According to the Danish Limitation Act there are primarily two limitation periods, including two different time limits to statute-barre a claim.
The main rule is that a claim is statute-barred after 3 years. The limitation period is calculated from the earliest time that the creditor could demand for the claim to be fulfillled. The 3 year limit can be put on hold if the creditor did not have knowledge of the claim or the debtor ( may be relevant in tort cases ).
The Limitation Act also contains a provision that states that in any case a claim is statute-barred 10 years after the time that the creditor could demand to have the claim fulfilled even if the creditor was not aware of the claim or knew the identity of the debtor.
The limitation period can be suspended in various ways. One way is if the debtor acknowledges the debt to the creditor. A more common way to suspend the limitation period is to bring a legal action against the debtor. If the limitation period is suspended a new limitation period then commences.
Article 2224 of the French Civil Code states that personal actions or movable rights of action are time-barred after 5 years from the day on which the holder of a right knew or ought to have known the facts enabling him to exercise his right.
Parties can, however, partially derogate from the legal time limitation period by way of a standstill agreement, whereby the parties can agree to suspend or extend the limitation period.
Other circumstances may also suspend(1) the limitation period, such as:
- conciliation and mediation proceedings, as well as participatory proceedings;
- the impossibility to bring a legal action as a result of an impediment resulting from the law, an agreement or force majeure; and
- when a court grants a request for an investigative measure submitted prior to any trial.
Limitation periods are interrupted(2) by the commencement of proceedings (whether on the merits or to seek interim measures) up to the end of the proceedings.
The postponement, suspension or interruption of the limitation period may not extend the limitation period beyond 20 years from the date on which the right arises.

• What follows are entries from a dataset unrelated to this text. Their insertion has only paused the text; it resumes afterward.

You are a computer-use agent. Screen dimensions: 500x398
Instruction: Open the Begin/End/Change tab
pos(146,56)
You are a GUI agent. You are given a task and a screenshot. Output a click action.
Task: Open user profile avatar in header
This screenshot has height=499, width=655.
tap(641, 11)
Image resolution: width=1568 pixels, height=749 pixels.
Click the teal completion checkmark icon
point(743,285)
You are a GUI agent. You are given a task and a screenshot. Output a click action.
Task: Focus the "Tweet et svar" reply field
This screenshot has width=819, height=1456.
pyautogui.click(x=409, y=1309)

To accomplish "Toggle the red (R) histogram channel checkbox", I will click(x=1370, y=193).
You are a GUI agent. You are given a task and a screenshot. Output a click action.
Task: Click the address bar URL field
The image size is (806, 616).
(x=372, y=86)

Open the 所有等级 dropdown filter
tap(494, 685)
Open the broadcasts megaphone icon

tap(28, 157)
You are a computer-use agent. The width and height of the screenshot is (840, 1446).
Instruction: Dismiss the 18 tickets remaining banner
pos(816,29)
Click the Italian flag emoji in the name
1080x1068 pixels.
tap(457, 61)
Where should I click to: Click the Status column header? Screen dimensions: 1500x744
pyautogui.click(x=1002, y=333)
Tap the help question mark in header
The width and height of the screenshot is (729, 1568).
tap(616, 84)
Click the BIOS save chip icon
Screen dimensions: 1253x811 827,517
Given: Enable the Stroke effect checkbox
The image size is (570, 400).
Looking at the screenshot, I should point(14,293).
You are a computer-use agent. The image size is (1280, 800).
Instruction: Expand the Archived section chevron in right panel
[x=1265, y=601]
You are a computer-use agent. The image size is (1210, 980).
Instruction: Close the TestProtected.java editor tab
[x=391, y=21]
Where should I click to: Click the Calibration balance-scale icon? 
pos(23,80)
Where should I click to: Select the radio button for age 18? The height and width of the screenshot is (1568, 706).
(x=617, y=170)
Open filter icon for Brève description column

(1) Time accrued before the suspension of the limitation period is not reset when the cause of suspension ends.
(2) Which means that a new 5-year limitation period will start running when the cause of interruption ceases to exists, irrespective of the time accrued before the interruption.
Broadly speaking, the limitation periods prescribed for disputes in India are governed by the Limitation Act, 1963 (Limitation Act). The Schedule to the Limitation Act prescribes the periods of limitation in various cases. As an example, Part I of the Schedule provides that the limitation in various cases of suits relating to accounts shall be three years. It also provides the time from which the limitation period shall begin to run. Similarly, Part II of the Schedule provides for limitation in cases of suits relating to contracts. The Schedule further provides that the limitation for suits and applications, for which no period of limitation is provided elsewhere shall be three years from the date when the right to sue/apply accrues.
However, for the purposes of initiating proceedings/filing appeals, respective statutes provide for their own limitation period. As an example, Section 34 of the Arbitration Act provides that an application for setting aside the arbitral award is required to be made within three months of receipt of the award, which is extendable for a further period of thirty days but not thereafter. Further, as per Order XXI of the Supreme Court Rules, the limitation period for filing a Special Leave Petition before the Supreme Court is sixty days from the date of the order of refusal in cases where the High Court refuses to grant a certificate of fitness to appeal and ninety days from the date of the judgment or order in any other case.